Autore: B.A

Reddito di cittadinanza

20
Mag 2020

Reddito di cittadinanza, pagamento di maggio in anticipo? Ecco le ultime

Per via dell’emergenza coronavirus, forse a maggio le ricariche della card arriverà in anticipo.

Il reddito di cittadinanza a maggio potrebbe essere pagato in anticipo, questa una delle ipotesi tra quelle che circolano nelle ultime ore. Il sussidio per disagiati, piaccia o non piaccia, è un emolumento che in questa fase di grave emergenza anche economica per via della pandemia da Covid-19, ha salvaguardato una grande platea di famiglie.

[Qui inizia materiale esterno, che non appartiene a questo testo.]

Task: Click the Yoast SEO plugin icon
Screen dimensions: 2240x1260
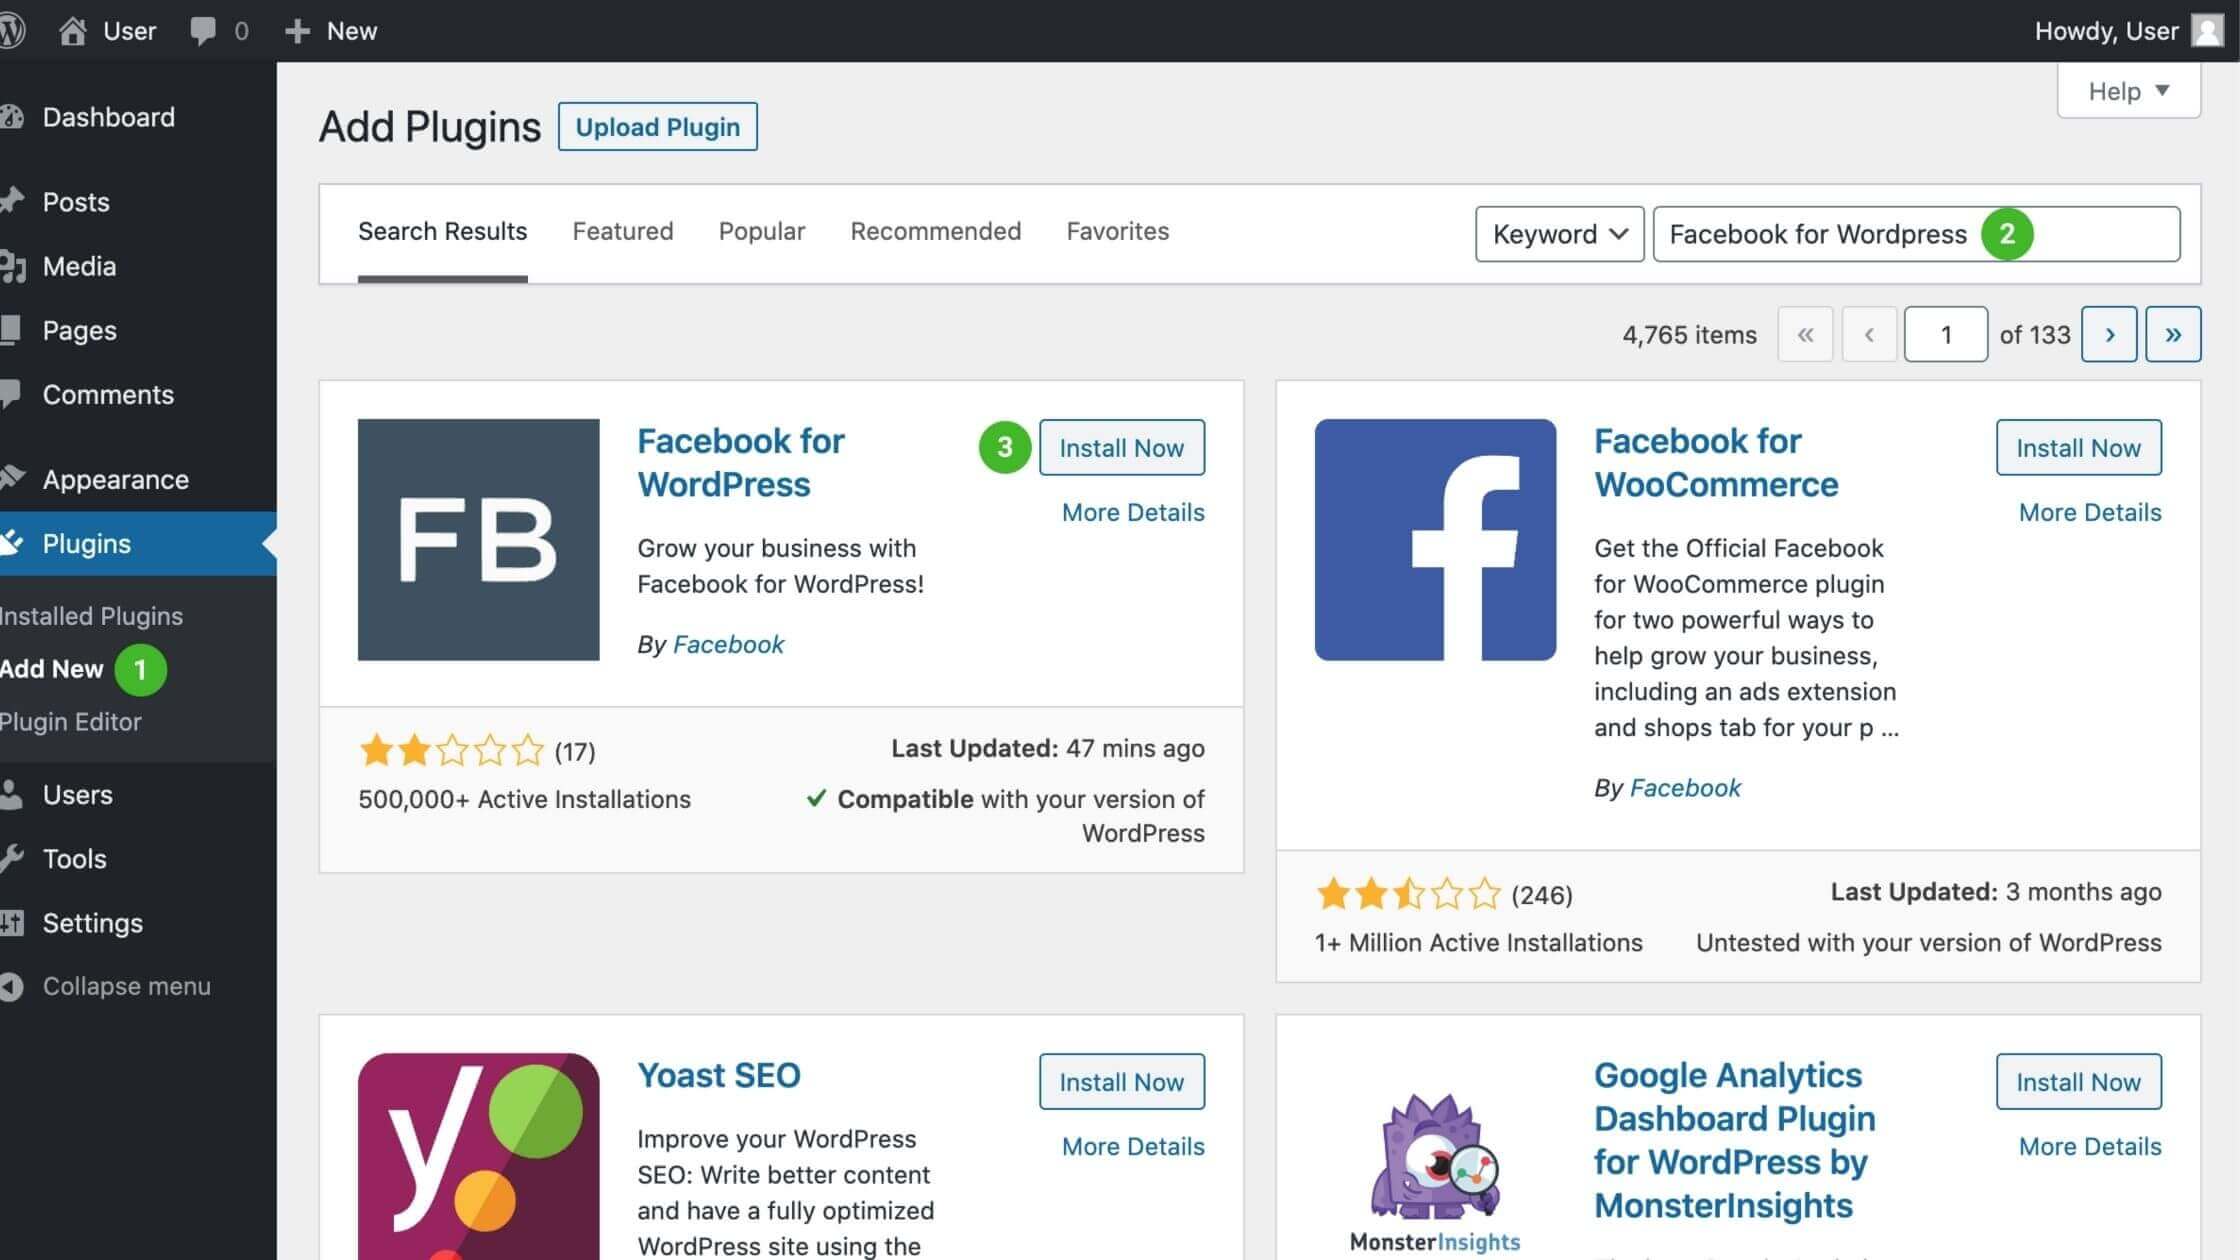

Senza il reddito di cittadinanza, molte famiglie avrebbero avuto difficoltà ad avere i soldi per poter tirare avanti. Sarebbero state altre persone da aiutare con i decreti emergenziali del governo, che già ha difficoltà ad aiutare tutti. E proprio per l’emergenza coronavirus, il reddito di cittadinanza di maggio potrebbe essere erogato in anticipo.

Pagamenti reddito di cittadinanza già il 25 maggio?

L’ipotesi che il reddito di cittadinanza venga erogato in anticipo, non è del tutto campata in aria. Pur non essendoci comunicazioni ufficiali né da Inps e nemmeno da Poste italiane, l’ipotesi prende in considerazione ciò che è successo ad aprile. Il mese scorso il reddito di cittadinanza fu erogato il 23 e 24 aprile, cioè con alcuni giorni di anticipo rispetto al canonico 27 del mese.

Ad aprile non ci furono nemmeno spiegazioni particolari in merito, poiché l’Inps non giustificò il motivo dell’anticipo. Il sospetto era relativo all’emergenza coronavirus, con la necessità di aiutare le persone ad avere il giusto sostentamento in una drammatica fase emergenziale.

L’emergenza epidemiologica non è finita

Dal momento che nonostante le riaperture delle attività ed un piccolo ritorno alla normalità che prima il 4 maggio e poi il 18 maggio, i Dpcm di Conte hanno previsti, l’emergenza coronavirus non è passata, l’anticipo delle ricariche potrebbe manifestarsi anche a maggio.

Il pagamento del sussidio quindi, potrebbe scattare anticipatamente. L’ipotesi più attendibile è che dal 26 o 27 maggio, si anticipi al 25 maggio.
Questo perché il 23 ed il 24 del corrente mese, sono rispettivamente un sabato ed una domenica. E questo potrebbe produrre la ricarica di reddito di cittadinanza, ma anche di pensione di cittadinanza, il lunedì successivo, cioè il 25 maggio.

Come controllare e avere notizie certe

Come dicevamo, nessuna comunicazione ufficiale è pervenuta né da Poste italiane e nemmeno dal nostro Istituto di Previdenza Sociale Italiano. Si naviga a vista, senza ufficialità nelle comunicazioni. Un metodo però, per capire quando si potrebbe ricevere la ricarica esiste. Incontro a questa esigenza viene il portale ufficiale dell’Inps.

Come al solito, per controllare l’andamento dei pagamenti del reddito e della pensione di cittadinanza, è possibile consultare l’area riservata sul sito dell’Inps. In questa area, ogni mese viene aggiornato lo status dei pagamenti.

Nello spazio apposito viene pubblicata la data di invio della disposizione di pagamento a Poste Italiane, cioè l’ordine di effettuare le ricariche che l’Inps da a Poste italiane. A partire da questo si può calcolare il tempo necessario di caricamento del sussidio sulla carta che avviene solitamente in massimo 24 ore.